Sermon for 4th Advent -
The Rev. Eric Christopher Shafer. -
Will the angels ever sing again? That’s kind of an odd question for us sophisticated Christians in 2014. Will the angels ever sing again? I hope they will. I believe they will. They certainly have sung in the past.
The Advent and Christmas seasons remind us about angels. In today’s gospel lesson, this fourth and final Advent Sunday, an angel is the first to announce God’s plan to a young and quite bewildered Mary. We also remember that an angel commanded Joseph not to change his wedding plans and how a whole host of angels came down to a straggly band of smelly shepherds that first Christmas, singing alleluias and heavenly hymns, telling the shepherds to hurry to Bethlehem. If you take the events of Advent and Christmas seriously, you cannot help but be surrounded by the voices of angels.

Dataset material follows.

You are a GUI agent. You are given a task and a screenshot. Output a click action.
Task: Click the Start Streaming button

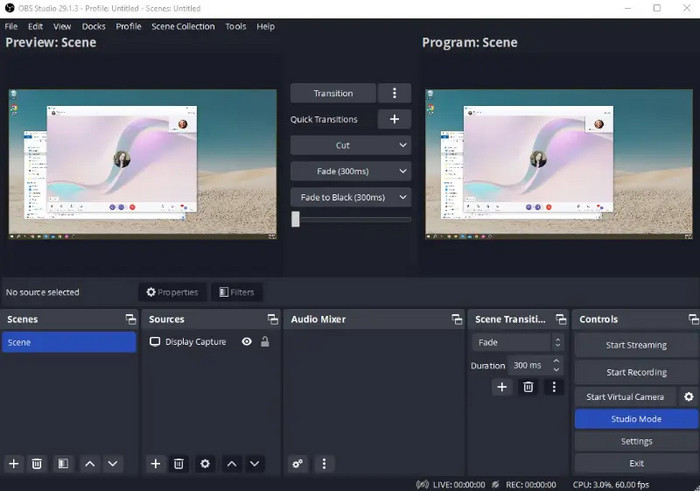[636, 345]

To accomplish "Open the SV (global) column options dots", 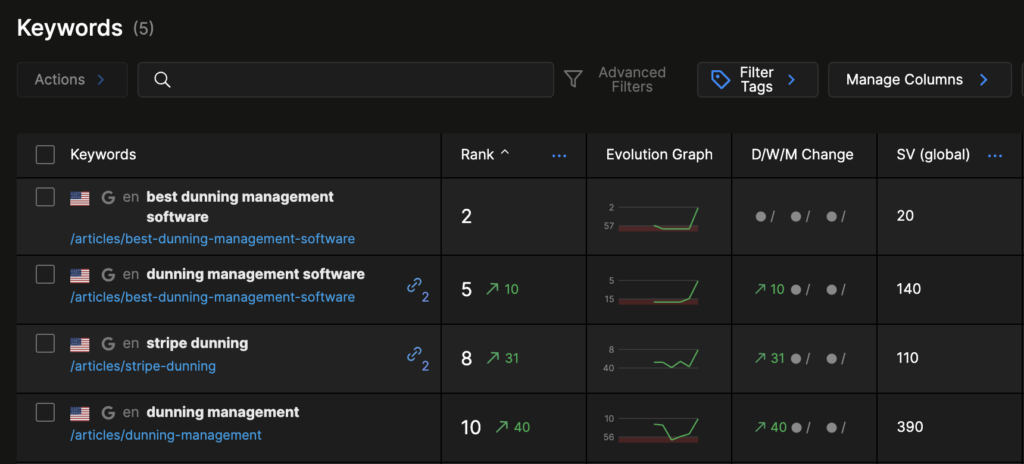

But, have you or I heard the angels’ voices? With so many during this season, it seems to me that there should be some around for us to hear. Or, is it just possible that our doubts and our skepticism and our fears and our worries, that our logic and our reasoning and even our self-assurance and pride – all of these – have kept the angels out of our lives? Maybe, deep down, we really only believe that Mary and Joseph and the shepherds just imagined that they heard the angels’ voices. Or, maybe, we have become convinced, when we bother to think about it at all, that angels, like dinosaurs, have become extinct! That certainly would help explain the troubles many are facing in 2014! Or maybe, with all of the wars and environmental degradation that we humans have brought upon the world and ourselves, maybe the angels have been scared away? Why is it that, in these times, it is hard for us to hear the voices of the angels?
Surely, if the angels used to come and sing, they still ought to be around somewhere? If we have not heard them recently, it certainly is not that they are lost or have been frightened away. Perhaps we have simply lost our ability to hear them.
Maybe we have missed the songs and messages of the angels because we have listened for them in all the wrong places? For you know, there are places in this world where it is very difficult to hear the angels’ voices, no matter how hard you try. Not sure I have ever heard the angels while driving along the 405 or 101! And, have you been to the Post Office anytime in the last two weeks? I have. Let me tell you, it would have been hard to hear the angels sing in that crowd. It is also hard to hear the angels sing in the cruel conversations in the lunchroom or in the confusion of bickering families – those are all places where it is hard to hear the angels sing.
I suspect that even on the night of Jesus’ birth that there were parties and dinners going on in Bethlehem. After all, the city was full of visitors, there for the coming census, tired from traveling, needing to eat and perhaps ready to party. But, there is no record anywhere that these people heard the voices of the angels that night. The angels were more interested in faith and those humble shepherds.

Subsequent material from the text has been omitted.